CRESCIMENTO

Como uma empresa do Alto Vale saiu do zero para faturar R$ 100 milhões e conquistar a África

Com sede em um município de 8 mil habitantes, empresa cria modelo inovador que já economizou R$ 580 milhões para consumidores

Como uma empresa do Alto Vale saiu do zero para faturar R$ 100 milhões e conquistar a África
Publicado em 20/09/2025 às 6:35

Santa Terezinha, no Alto Vale do Itajaí, mal chega a nove mil moradores, mas é de lá que surge um dos nomes mais ousados da energia solar no Brasil.
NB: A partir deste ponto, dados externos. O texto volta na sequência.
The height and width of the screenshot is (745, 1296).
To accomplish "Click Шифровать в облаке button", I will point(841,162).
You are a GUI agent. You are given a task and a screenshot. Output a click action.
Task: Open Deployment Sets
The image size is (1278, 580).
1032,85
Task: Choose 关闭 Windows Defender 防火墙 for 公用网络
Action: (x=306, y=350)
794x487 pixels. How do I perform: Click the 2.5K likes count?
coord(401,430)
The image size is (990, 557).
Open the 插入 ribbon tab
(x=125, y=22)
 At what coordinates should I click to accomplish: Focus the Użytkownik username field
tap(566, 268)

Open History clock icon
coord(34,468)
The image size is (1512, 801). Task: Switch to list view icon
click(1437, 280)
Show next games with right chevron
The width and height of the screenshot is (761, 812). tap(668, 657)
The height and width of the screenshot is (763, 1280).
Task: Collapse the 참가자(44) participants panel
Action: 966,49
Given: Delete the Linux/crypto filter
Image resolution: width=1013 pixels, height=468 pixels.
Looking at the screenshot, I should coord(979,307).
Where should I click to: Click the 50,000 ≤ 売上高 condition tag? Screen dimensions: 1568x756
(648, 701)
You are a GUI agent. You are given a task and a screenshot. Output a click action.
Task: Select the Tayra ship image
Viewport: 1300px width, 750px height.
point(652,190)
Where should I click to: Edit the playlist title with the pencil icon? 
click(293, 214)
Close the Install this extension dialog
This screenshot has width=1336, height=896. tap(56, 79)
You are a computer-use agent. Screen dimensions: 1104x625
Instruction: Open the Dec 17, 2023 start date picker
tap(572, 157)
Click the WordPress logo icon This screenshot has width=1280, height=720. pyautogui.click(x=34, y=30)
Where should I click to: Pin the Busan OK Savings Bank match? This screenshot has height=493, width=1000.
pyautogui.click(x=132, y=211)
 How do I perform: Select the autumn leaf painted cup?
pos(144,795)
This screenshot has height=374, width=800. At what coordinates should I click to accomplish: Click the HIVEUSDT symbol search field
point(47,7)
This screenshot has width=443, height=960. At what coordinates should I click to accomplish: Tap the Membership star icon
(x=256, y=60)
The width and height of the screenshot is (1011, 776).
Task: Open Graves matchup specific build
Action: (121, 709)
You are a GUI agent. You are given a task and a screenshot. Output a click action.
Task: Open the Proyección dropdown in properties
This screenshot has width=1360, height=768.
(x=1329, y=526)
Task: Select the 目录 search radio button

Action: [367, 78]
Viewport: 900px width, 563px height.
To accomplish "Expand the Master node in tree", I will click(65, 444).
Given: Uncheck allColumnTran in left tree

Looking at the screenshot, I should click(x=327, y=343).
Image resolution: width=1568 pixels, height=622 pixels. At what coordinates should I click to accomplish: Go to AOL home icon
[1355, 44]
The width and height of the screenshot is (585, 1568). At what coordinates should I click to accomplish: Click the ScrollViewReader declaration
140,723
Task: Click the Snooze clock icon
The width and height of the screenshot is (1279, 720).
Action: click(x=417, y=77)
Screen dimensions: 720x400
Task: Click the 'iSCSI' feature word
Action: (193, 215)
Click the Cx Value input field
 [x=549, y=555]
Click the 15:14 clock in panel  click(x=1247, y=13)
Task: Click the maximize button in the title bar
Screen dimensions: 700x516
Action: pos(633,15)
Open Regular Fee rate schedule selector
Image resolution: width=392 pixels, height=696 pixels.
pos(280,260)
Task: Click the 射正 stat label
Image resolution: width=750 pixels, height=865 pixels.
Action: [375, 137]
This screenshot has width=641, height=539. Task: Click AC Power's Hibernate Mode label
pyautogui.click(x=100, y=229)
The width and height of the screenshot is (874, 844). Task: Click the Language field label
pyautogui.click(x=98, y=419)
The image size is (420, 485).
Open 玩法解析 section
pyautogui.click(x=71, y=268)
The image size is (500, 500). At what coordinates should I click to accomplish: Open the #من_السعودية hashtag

A Rudnik Energia Solar, criada há apenas oito anos, acaba de anunciar o lançamento do primeiro ecossistema completo do país, capaz de oferecer todos os serviços da cadeia solar – da importação e logística até instalação, monitoramento e suporte pós-venda.

Com essa estrutura inédita, a empresa projeta faturamento de R$ 100 milhões em 2025 e dá início a uma expansão internacional que já inclui fornecimento de energia sustentável para Guiné-Bissau, na África. “Nosso propósito é ampliar o potencial transformador da energia limpa, mostrando que Santa Catarina tem capacidade de inovar e inspirar o mundo”, destaca o CEO e fundador Elcio Rudnik.

O modelo criado rompe com o padrão predominante no mercado brasileiro, ainda concentrado apenas na revenda de equipamentos. A Rudnik desenvolveu um centro logístico próprio e inaugurou usinas, como a Horizon I em São José do Cedro, o que garante maior poder de compra e prazos de entrega reduzidos. Até agora, são mais de 10 mil projetos instalados, 6 mil sistemas monitorados em tempo real, 307 mil módulos implantados e cerca de R$ 580 milhões em economia gerada aos clientes.

Reconhecida pela Associação Brasileira de Energia Solar (Absolar), a empresa figura entre as 14 brasileiras com certificação AAA, um nível avançado conquistado por poucas do setor. O avanço acompanha a expansão da energia solar no país, que já ultrapassou a marca histórica de 40 gigawatts de capacidade instalada e movimentou mais de R$ 189 bilhões desde 2012, gerando cerca de 1,2 milhão de empregos verdes.